Mr Navalny’s family, as well as journalists or other visitors, are barred from the trial at the IK-2 penal facility in Pokrov, 130km east of the Russian capital. His wife, Yulia, said Mr Navalny would become the first person in modern Russian history to be tried inside a prison camp.
“They are afraid to hold the trial in Moscow,” she wrote on Instagram.
“Everyone knows perfectly well how he will tear into the charges in court, how he will laugh at this trial. My husband is an honest man and they are keeping him in prison because he is not afraid of this government.”
Investigators claim that Mr Navalny stole 356 million roubles ($6.49m) in donations to his FBK anti-corruption fund, using the money for personal needs. The charge carries a maximum sentence of 10 years. He is also accused of insulting a judge, punishable by up to six months in prison.

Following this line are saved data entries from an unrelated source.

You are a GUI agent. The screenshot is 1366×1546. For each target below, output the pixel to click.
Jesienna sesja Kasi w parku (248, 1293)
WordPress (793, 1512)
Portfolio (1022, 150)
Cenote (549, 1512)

Olga Mikhailova, Mr Navalny’s lawyer, said she had been barred from taking a phone or computer into the prison.
It is unclear when the court will announce its verdict. There is little chance of an acquittal: less than 0.4 per cent of criminal trials in Russia result in a not-guilty verdict.
The FBK was outlawed last year as an “extremist” group after presenting evidence of massive corruption by Mr Putin and his inner circle. A video about a lavish palace on the Black Sea coast that Navalny said was secretly owned by Mr Putin has been watched more than 129 million times since it was uploaded to YouTube.
Mr Navalny was jailed a year ago after returning to Russia from Germany, where he had been treated for the novichok poisoning.
Russia officially designated Mr Navalny and several of his key allies as “terrorists” last month, a classification that is usually reserved for Islamic State members and neo-Nazi groups. The Kremlin has also previously claimed that Navalny is a CIA agent.
Russia’s media watchdog said this month that it would block news websites unless they removed articles based on Mr Navalny’s anti-corruption investigations. Ekho Moskvy, a Moscow-based radio station, was told to remove 34 articles, while Znak, an independent website, had to delete 13.
The media outlets said they had no choice but to comply. Tikhon Dzyadko, editor of TV Rain, an independent online channel that was also affected, called the demand an act of censorship.
Mr Navalny added his voice to protests last week over the five-year prison sentence handed down to a 16-year-old boy who was convicted of plotting terrorist acts after he and his friends discussed blowing up a virtual model of an FSB security service office that they had created in Minecraft, the video game.
Nikita Uvarov, who denied the charges, was arrested after sticking up anti-FSB leaflets in his home town of Kansk, eastern Siberia. Investigators also said the boys had produced explosives and petrol bombs. His mother said they had set them off in abandoned buildings as a prank. His two co-defendants were given suspended sentences.
“I just would like to finish my studies, get an education and go somewhere far away from here,” Mr Uvarov said before sentencing. His lawyers plan to appeal.